Commonwealth Wind bows out of nearly finished contract, says costs have risen too high
The parent company of Commonwealth Wind says it can no longer build its wind farm at the prices negotiated with Massachusetts electric companies.
Avangrid previously sought to renegotiate the contracts, but the state refused.
On Friday, the company filed papers asking the Department of Public Utilities to dismiss the approval proceedings for its offshore wind contracts with Eversource, National Grid, and Unitil.
Avangrid said price pressures — including the war in Ukraine, supply shortages, rising interest rates, and inflation broadly — have increased the cost of building Commonwealth Wind to the point that financing the project would be impossible under the current terms.
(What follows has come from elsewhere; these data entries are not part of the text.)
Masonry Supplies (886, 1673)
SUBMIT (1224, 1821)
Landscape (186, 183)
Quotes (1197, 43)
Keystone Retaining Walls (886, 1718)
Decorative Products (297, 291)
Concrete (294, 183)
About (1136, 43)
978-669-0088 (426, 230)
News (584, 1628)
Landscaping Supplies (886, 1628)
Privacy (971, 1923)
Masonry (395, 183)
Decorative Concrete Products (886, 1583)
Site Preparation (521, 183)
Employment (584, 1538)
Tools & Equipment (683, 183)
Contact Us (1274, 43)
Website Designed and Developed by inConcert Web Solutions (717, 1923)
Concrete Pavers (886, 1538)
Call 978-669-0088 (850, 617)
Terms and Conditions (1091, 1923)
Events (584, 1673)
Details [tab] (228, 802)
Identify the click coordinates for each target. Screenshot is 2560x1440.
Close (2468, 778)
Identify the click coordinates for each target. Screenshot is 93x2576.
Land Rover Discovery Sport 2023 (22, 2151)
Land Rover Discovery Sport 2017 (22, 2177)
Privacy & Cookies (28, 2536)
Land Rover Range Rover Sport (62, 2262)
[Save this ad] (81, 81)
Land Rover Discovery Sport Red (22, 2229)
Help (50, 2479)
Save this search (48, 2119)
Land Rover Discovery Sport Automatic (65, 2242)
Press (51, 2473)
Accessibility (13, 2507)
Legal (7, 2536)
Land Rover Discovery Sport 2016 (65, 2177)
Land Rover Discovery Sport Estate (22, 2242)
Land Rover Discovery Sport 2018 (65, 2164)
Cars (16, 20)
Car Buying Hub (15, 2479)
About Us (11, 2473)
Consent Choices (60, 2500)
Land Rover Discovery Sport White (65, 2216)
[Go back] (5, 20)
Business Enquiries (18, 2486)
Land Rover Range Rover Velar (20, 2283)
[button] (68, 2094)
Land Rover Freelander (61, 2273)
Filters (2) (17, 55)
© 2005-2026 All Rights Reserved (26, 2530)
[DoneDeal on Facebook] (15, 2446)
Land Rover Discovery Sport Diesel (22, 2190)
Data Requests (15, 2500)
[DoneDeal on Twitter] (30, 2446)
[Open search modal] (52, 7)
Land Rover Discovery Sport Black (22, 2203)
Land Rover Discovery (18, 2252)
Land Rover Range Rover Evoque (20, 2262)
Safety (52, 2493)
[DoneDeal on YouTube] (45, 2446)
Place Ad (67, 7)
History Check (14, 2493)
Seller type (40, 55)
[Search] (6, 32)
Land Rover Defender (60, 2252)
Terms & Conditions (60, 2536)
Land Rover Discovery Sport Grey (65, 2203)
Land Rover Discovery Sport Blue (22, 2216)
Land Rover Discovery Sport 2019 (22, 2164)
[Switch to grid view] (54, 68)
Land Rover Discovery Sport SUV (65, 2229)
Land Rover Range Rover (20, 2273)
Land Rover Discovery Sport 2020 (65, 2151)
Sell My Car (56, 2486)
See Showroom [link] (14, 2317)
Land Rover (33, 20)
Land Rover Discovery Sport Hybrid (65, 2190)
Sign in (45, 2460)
Kim Harriman, a senior vice president at Avangrid, said the best way for Massachusetts to deliver Commonwealth Wind’s 1,200 megawatts of power is to include that power in a new solicitation next year.
She said re-bidding is better than trying to amend the power-purchase agreements, or PPAs, and that an effort to amend would carry “litigation potential … by those who don't want to see clean generation make it to market.”
Avangrid’s request to dismiss the current contracts “wasn't the end of this project,” she said. “It was finding a path forward, and we're not stopping.”
Harriman said that in next year’s bid, Commonwealth Wind will offer an accelerated timeline because its federal permitting is already underway.
The wind farm could still open in 2028, she said.